WHAT YOU NEED TO DO » The line containing "Help (915, 1311)" and every line after it through the end of the records: return those exactly, and nothing more.

DATASET EXCERPTS »
===

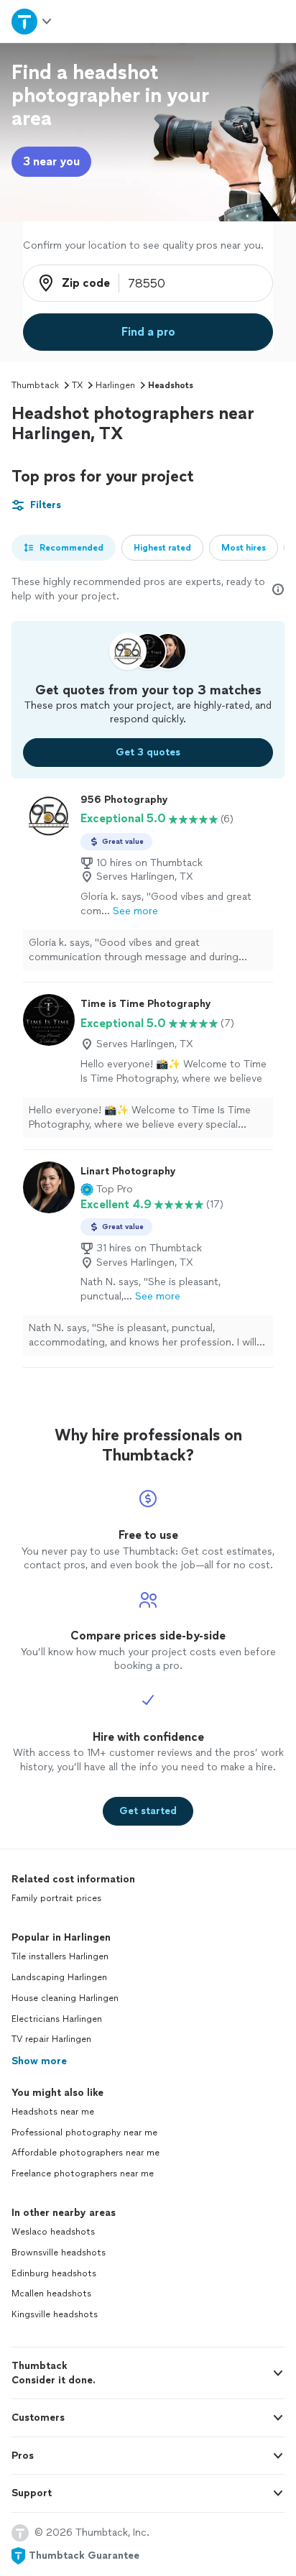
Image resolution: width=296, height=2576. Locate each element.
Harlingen (115, 385)
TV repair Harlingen (51, 2039)
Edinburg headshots (53, 2273)
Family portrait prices (56, 1898)
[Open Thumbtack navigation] (32, 21)
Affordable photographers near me (85, 2153)
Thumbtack (35, 385)
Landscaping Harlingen (59, 1977)
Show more (39, 2061)
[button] (106, 1189)
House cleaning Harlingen (65, 1998)
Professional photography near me (84, 2133)
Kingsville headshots (54, 2314)
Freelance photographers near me (82, 2173)
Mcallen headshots (51, 2293)
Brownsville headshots (58, 2253)
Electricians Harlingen (56, 2019)
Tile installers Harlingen (59, 1956)
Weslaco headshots (53, 2232)
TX (77, 385)
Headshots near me (52, 2112)
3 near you (51, 161)
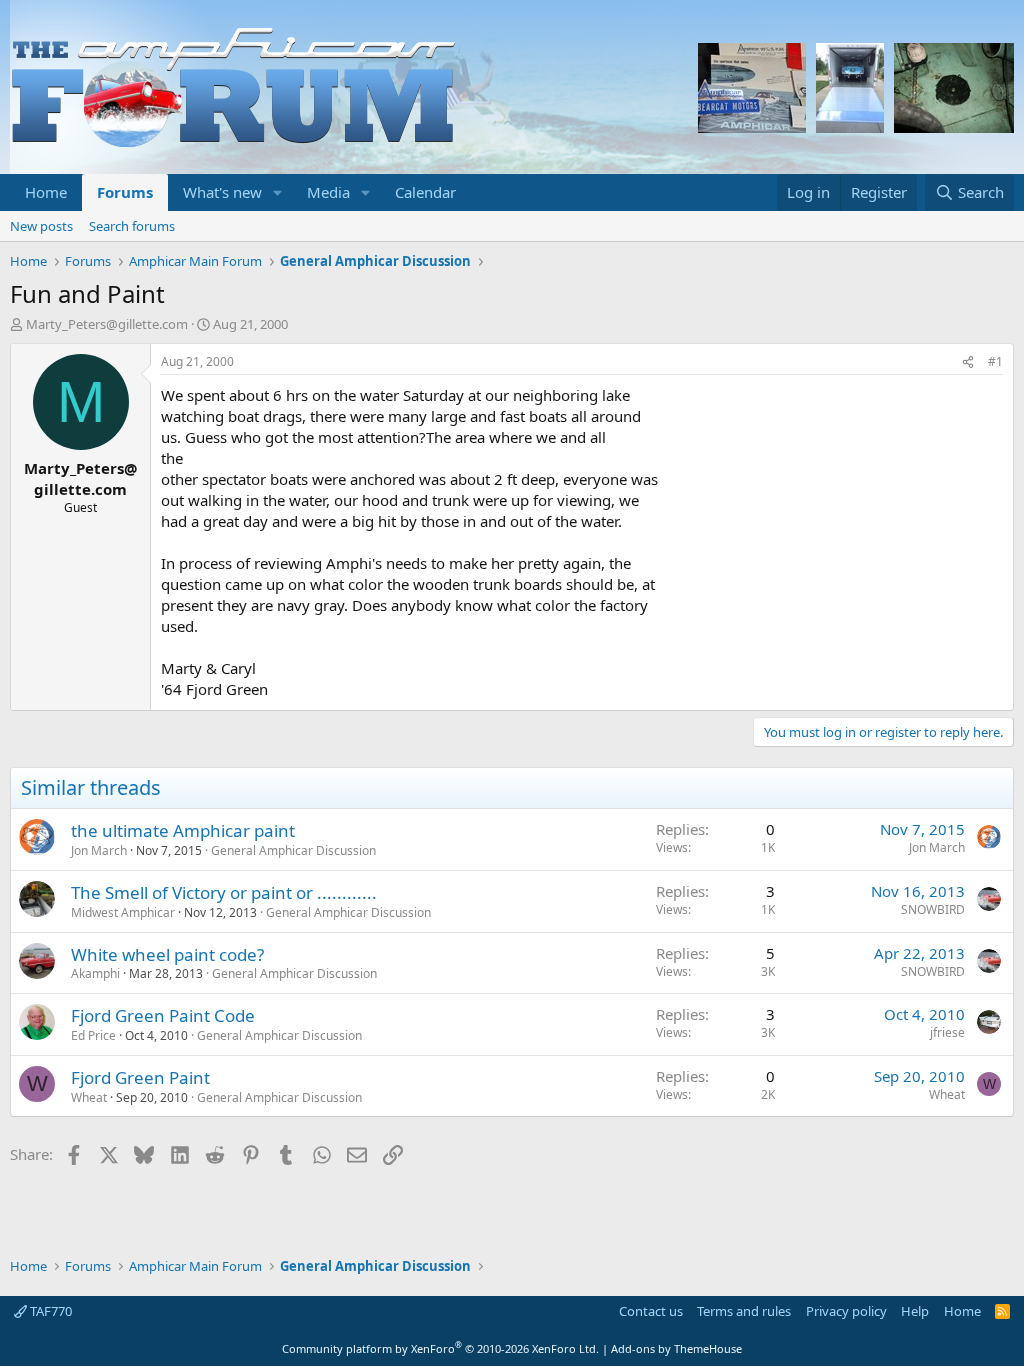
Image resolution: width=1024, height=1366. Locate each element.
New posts (41, 226)
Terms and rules (744, 1311)
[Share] (968, 362)
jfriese (947, 1032)
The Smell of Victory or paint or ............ (224, 892)
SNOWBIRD (933, 909)
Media (328, 192)
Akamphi (95, 973)
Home (46, 192)
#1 (995, 361)
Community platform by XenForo (440, 1348)
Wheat (89, 1097)
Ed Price (93, 1035)
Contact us (651, 1311)
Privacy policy (846, 1311)
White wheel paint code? (167, 954)
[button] (278, 192)
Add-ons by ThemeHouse (676, 1348)
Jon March (99, 850)
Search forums (132, 226)
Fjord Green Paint (140, 1077)
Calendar (425, 192)
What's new (222, 192)
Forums (125, 192)
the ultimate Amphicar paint (183, 830)
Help (915, 1311)
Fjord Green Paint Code (163, 1015)
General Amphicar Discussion (293, 850)
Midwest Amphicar (123, 912)
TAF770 (49, 1311)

===

SOLUTION FOR THIS TASK »
Help (915, 1311)
Fjord Green Paint Code (163, 1015)
General Amphicar Discussion (293, 850)
Midwest Amphicar (123, 912)
TAF770 (49, 1311)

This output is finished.